What to do: Transcribe the records underneath word for word, and leave no line out.

Dataset extract:
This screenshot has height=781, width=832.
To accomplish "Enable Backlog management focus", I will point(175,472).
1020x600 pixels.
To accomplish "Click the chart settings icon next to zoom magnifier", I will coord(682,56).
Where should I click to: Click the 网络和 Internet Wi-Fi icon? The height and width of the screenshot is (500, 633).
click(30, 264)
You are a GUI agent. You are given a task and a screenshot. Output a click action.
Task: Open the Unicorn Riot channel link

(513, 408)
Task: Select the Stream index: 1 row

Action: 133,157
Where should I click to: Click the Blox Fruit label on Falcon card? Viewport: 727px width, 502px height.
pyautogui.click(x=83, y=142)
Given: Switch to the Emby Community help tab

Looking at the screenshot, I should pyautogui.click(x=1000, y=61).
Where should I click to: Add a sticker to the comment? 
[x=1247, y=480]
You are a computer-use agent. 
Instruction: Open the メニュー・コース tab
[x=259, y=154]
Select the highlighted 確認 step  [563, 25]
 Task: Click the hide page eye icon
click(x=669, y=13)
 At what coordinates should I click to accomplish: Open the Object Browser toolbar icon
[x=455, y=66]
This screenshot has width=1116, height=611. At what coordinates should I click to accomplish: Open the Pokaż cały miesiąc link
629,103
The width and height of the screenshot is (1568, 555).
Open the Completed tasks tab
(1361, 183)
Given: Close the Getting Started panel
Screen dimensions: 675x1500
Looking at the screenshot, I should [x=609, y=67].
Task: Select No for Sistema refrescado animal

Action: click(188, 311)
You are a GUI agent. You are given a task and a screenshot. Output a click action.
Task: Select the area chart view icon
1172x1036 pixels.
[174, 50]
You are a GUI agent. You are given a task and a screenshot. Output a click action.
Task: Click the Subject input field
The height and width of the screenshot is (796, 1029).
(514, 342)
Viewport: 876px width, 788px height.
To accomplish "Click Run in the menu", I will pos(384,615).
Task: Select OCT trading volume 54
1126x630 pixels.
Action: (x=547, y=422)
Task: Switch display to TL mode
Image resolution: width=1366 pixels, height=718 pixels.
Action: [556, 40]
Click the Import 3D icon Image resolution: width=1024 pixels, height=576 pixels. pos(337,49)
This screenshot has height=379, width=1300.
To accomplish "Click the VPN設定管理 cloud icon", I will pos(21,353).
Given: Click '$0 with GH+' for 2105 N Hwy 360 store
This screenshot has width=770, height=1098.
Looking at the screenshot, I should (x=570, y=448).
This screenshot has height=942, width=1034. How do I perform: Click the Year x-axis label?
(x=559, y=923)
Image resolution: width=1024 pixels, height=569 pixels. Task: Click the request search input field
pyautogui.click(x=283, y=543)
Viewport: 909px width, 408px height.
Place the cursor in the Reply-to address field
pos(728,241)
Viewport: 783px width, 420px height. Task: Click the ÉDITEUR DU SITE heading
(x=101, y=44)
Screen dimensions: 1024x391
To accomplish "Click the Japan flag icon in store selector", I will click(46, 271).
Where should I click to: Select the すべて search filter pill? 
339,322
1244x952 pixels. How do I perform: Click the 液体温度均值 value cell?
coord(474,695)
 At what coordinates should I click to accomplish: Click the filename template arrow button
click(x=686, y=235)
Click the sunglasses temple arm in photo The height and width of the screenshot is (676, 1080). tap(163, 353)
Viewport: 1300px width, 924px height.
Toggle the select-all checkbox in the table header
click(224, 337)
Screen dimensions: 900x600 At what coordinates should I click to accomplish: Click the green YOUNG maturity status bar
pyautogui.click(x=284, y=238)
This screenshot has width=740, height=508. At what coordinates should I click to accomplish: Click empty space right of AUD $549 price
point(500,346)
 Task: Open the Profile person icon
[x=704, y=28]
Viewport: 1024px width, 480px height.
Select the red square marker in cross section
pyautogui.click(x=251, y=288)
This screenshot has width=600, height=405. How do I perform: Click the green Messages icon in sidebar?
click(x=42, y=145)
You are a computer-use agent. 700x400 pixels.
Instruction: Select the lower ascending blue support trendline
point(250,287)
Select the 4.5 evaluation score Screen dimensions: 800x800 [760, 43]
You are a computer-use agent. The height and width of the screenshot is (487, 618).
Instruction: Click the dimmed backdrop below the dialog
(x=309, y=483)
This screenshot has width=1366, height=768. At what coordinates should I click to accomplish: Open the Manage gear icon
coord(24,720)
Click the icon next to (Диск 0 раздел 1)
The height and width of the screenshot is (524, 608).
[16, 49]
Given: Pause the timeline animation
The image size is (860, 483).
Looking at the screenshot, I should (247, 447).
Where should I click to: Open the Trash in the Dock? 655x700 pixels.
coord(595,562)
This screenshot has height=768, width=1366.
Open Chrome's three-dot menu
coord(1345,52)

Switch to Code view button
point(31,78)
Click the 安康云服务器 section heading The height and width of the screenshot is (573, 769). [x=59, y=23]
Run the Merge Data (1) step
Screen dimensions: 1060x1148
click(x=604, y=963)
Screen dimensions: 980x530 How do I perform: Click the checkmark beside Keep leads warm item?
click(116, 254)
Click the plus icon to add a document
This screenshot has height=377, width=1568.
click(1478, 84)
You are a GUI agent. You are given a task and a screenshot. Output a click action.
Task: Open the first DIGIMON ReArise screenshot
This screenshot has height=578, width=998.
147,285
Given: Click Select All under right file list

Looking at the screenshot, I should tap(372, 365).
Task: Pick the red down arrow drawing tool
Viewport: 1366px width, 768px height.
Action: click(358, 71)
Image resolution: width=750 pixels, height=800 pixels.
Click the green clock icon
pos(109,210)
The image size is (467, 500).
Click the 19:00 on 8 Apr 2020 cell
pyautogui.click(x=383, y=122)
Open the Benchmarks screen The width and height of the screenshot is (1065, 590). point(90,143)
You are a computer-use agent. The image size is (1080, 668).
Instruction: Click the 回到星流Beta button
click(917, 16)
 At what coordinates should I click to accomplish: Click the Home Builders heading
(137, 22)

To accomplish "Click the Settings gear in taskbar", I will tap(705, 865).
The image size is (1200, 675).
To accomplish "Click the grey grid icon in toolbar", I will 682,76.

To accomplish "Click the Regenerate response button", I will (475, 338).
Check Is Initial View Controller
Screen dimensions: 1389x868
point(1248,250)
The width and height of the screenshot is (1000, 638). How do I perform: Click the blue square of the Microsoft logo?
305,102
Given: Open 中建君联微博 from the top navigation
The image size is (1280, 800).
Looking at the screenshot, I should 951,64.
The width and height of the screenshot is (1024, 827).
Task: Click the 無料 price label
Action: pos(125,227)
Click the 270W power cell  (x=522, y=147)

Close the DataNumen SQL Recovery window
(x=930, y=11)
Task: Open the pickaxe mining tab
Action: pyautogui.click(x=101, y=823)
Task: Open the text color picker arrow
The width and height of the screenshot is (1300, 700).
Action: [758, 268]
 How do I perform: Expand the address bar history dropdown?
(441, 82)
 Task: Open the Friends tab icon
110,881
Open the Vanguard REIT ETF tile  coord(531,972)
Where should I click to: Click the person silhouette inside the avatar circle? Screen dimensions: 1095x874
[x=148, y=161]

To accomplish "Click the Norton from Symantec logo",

Exercise output:
This screenshot has height=781, width=832.
To accomplish "Enable Backlog management focus", I will point(175,472).
1020x600 pixels.
To accomplish "Click the chart settings icon next to zoom magnifier", I will coord(682,56).
Where should I click to: Click the 网络和 Internet Wi-Fi icon? The height and width of the screenshot is (500, 633).
click(30, 264)
You are a GUI agent. You are given a task and a screenshot. Output a click action.
Task: Open the Unicorn Riot channel link

(513, 408)
Task: Select the Stream index: 1 row

Action: 133,157
Where should I click to: Click the Blox Fruit label on Falcon card? Viewport: 727px width, 502px height.
pyautogui.click(x=83, y=142)
Given: Switch to the Emby Community help tab

Looking at the screenshot, I should pyautogui.click(x=1000, y=61).
Where should I click to: Add a sticker to the comment? 
[x=1247, y=480]
You are a computer-use agent. 
Instruction: Open the メニュー・コース tab
[x=259, y=154]
Select the highlighted 確認 step  [563, 25]
 Task: Click the hide page eye icon
click(x=669, y=13)
 At what coordinates should I click to accomplish: Open the Object Browser toolbar icon
[x=455, y=66]
This screenshot has width=1116, height=611. At what coordinates should I click to accomplish: Open the Pokaż cały miesiąc link
629,103
The width and height of the screenshot is (1568, 555).
Open the Completed tasks tab
(1361, 183)
Given: Close the Getting Started panel
Screen dimensions: 675x1500
Looking at the screenshot, I should [x=609, y=67].
Task: Select No for Sistema refrescado animal

Action: click(188, 311)
You are a GUI agent. You are given a task and a screenshot. Output a click action.
Task: Select the area chart view icon
1172x1036 pixels.
[174, 50]
You are a GUI agent. You are given a task and a screenshot. Output a click action.
Task: Click the Subject input field
The height and width of the screenshot is (796, 1029).
(514, 342)
Viewport: 876px width, 788px height.
To accomplish "Click Run in the menu", I will pos(384,615).
Task: Select OCT trading volume 54
1126x630 pixels.
Action: (x=547, y=422)
Task: Switch display to TL mode
Image resolution: width=1366 pixels, height=718 pixels.
Action: [556, 40]
Click the Import 3D icon Image resolution: width=1024 pixels, height=576 pixels. pos(337,49)
This screenshot has height=379, width=1300.
To accomplish "Click the VPN設定管理 cloud icon", I will pos(21,353).
Given: Click '$0 with GH+' for 2105 N Hwy 360 store
This screenshot has width=770, height=1098.
Looking at the screenshot, I should (x=570, y=448).
This screenshot has height=942, width=1034. How do I perform: Click the Year x-axis label?
(x=559, y=923)
Image resolution: width=1024 pixels, height=569 pixels. Task: Click the request search input field
pyautogui.click(x=283, y=543)
Viewport: 909px width, 408px height.
Place the cursor in the Reply-to address field
pos(728,241)
Viewport: 783px width, 420px height. Task: Click the ÉDITEUR DU SITE heading
(x=101, y=44)
Screen dimensions: 1024x391
To accomplish "Click the Japan flag icon in store selector", I will click(46, 271).
Where should I click to: Select the すべて search filter pill? 
339,322
1244x952 pixels. How do I perform: Click the 液体温度均值 value cell?
coord(474,695)
 At what coordinates should I click to accomplish: Click the filename template arrow button
click(x=686, y=235)
Click the sunglasses temple arm in photo The height and width of the screenshot is (676, 1080). tap(163, 353)
Viewport: 1300px width, 924px height.
Toggle the select-all checkbox in the table header
click(224, 337)
Screen dimensions: 900x600 At what coordinates should I click to accomplish: Click the green YOUNG maturity status bar
pyautogui.click(x=284, y=238)
This screenshot has width=740, height=508. At what coordinates should I click to accomplish: Click empty space right of AUD $549 price
point(500,346)
 Task: Open the Profile person icon
[x=704, y=28]
Viewport: 1024px width, 480px height.
Select the red square marker in cross section
pyautogui.click(x=251, y=288)
This screenshot has width=600, height=405. How do I perform: Click the green Messages icon in sidebar?
click(x=42, y=145)
You are a computer-use agent. 700x400 pixels.
Instruction: Select the lower ascending blue support trendline
point(250,287)
Select the 4.5 evaluation score Screen dimensions: 800x800 [760, 43]
You are a computer-use agent. The height and width of the screenshot is (487, 618).
Instruction: Click the dimmed backdrop below the dialog
(x=309, y=483)
This screenshot has width=1366, height=768. At what coordinates should I click to accomplish: Open the Manage gear icon
coord(24,720)
Click the icon next to (Диск 0 раздел 1)
The height and width of the screenshot is (524, 608).
[16, 49]
Given: Pause the timeline animation
The image size is (860, 483).
Looking at the screenshot, I should (247, 447).
Where should I click to: Open the Trash in the Dock? 655x700 pixels.
coord(595,562)
This screenshot has height=768, width=1366.
Open Chrome's three-dot menu
coord(1345,52)

Switch to Code view button
point(31,78)
Click the 安康云服务器 section heading The height and width of the screenshot is (573, 769). [x=59, y=23]
Run the Merge Data (1) step
Screen dimensions: 1060x1148
click(x=604, y=963)
Screen dimensions: 980x530 How do I perform: Click the checkmark beside Keep leads warm item?
click(116, 254)
Click the plus icon to add a document
This screenshot has height=377, width=1568.
click(1478, 84)
You are a GUI agent. You are given a task and a screenshot. Output a click action.
Task: Open the first DIGIMON ReArise screenshot
This screenshot has height=578, width=998.
147,285
Given: Click Select All under right file list

Looking at the screenshot, I should tap(372, 365).
Task: Pick the red down arrow drawing tool
Viewport: 1366px width, 768px height.
Action: click(358, 71)
Image resolution: width=750 pixels, height=800 pixels.
Click the green clock icon
pos(109,210)
The image size is (467, 500).
Click the 19:00 on 8 Apr 2020 cell
pyautogui.click(x=383, y=122)
Open the Benchmarks screen The width and height of the screenshot is (1065, 590). point(90,143)
You are a computer-use agent. The image size is (1080, 668).
Instruction: Click the 回到星流Beta button
click(917, 16)
 At what coordinates should I click to accomplish: Click the Home Builders heading
(137, 22)

To accomplish "Click the Settings gear in taskbar", I will tap(705, 865).
The image size is (1200, 675).
To accomplish "Click the grey grid icon in toolbar", I will 682,76.

To accomplish "Click the Regenerate response button", I will (475, 338).
Check Is Initial View Controller
Screen dimensions: 1389x868
point(1248,250)
The width and height of the screenshot is (1000, 638). How do I perform: Click the blue square of the Microsoft logo?
305,102
Given: Open 中建君联微博 from the top navigation
The image size is (1280, 800).
Looking at the screenshot, I should 951,64.
The width and height of the screenshot is (1024, 827).
Task: Click the 無料 price label
Action: pos(125,227)
Click the 270W power cell  (x=522, y=147)

Close the DataNumen SQL Recovery window
(x=930, y=11)
Task: Open the pickaxe mining tab
Action: pyautogui.click(x=101, y=823)
Task: Open the text color picker arrow
The width and height of the screenshot is (1300, 700).
Action: [758, 268]
 How do I perform: Expand the address bar history dropdown?
(441, 82)
 Task: Open the Friends tab icon
110,881
Open the Vanguard REIT ETF tile  coord(531,972)
Where should I click to: Click the person silhouette inside the avatar circle? Screen dimensions: 1095x874
[x=148, y=161]

To accomplish "Click the Norton from Symantec logo",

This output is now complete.